【5月20日 AFP】2016年のリオデジャネイロ五輪、そして2018年の平昌冬季五輪で、上半身裸の旗手としてインターネットを中心に話題を呼んだトンガのピタ・タウファトファ(Pita Taufatofua)が、2020年東京五輪でもオイルを塗った姿を披露することを狙っている。タウファトファが目指すのは三つの異なる種目で出場するという、かつてない五輪「三冠」だ。

 タウファトファはリオ大会にはテコンドーで、平昌大会にはクロスカントリーで出場。そして東京大会にはテコンドーだけでなく、カヤック選手としてこぎ出そうとしている。35歳のタウファトファは「三つの完全な別種目に出場するという、近代五輪では初めての選手になりたい」「室内スポーツと冬にクロスカントリー、そして水上種目だ」「僕はカヤックに乗って育ってきたから、そんなに大それたことじゃない」とコメントした。

 タウファトファが一躍脚光を浴びたのはリオ五輪の開会式。腰にタオバラ(ta'ovala)と呼ばれる伝統的な織物を巻き、上半身をオイルで光らせた姿はすぐさまインターネット上で話題となり、ツイッター(Twitter)で4500万回もコメントされた結果、米国のトーク番組からも声がかかった。そして2年後の平昌五輪でも、氷点下の寒さの中で凍傷の危険を冒して同じパフォーマンスを披露した。
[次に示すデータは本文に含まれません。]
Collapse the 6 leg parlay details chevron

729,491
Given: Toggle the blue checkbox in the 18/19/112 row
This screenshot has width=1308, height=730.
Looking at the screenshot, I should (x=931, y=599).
 オーストラリアのブリスベン生まれながら、トンガの血筋を非常に誇りにしているタウファトファは、リオ大会で出場したテコンドーでは15年の競技歴があったが、平昌大会のクロスカントリーに関しては一度もスキーを履いた経験がなく、雪を見たことも人生で1回しかなかった。それでも丸木を足にはめるなど練習を工夫し、暑さの厳しいオーストラリアにクロスカントリーの過酷な環境を再現して出場を成し遂げた。

 東京大会でのカヤック・スプリント200メートルに向けた挑戦も同じように無謀なもので、最初はなんとか購入できたプラスチックのカヌーをこぐことから始めた。現在は本物のカヤックが手元にあるが、競技用のすらりとした重さ10キログラムのカヤックと違って重量は40キロもあり、舟というよりはバスタブに近い。

 タウファトファは「今はレース用のカヤックに乗ると、バランスを取るので精いっぱい。いずれはきちんとしたカヤックを手に入れられるはずだが、今はその資金を工面できない」と話している。

 五輪出場へ向けたハードルは高い。東京行きを実現するには、8月にハンガリーで行われる世界選手権(2019 ICF Canoe Sprint World Championships)で5位以内に入るか、オーストラリアやニュージーランドといった経験値の高いライバルのいるオセアニア予選で圧勝する必要がある。五輪でのタウファトファは、リオのテコンドーでは1回戦敗退、平昌では出場119選手中114位だった。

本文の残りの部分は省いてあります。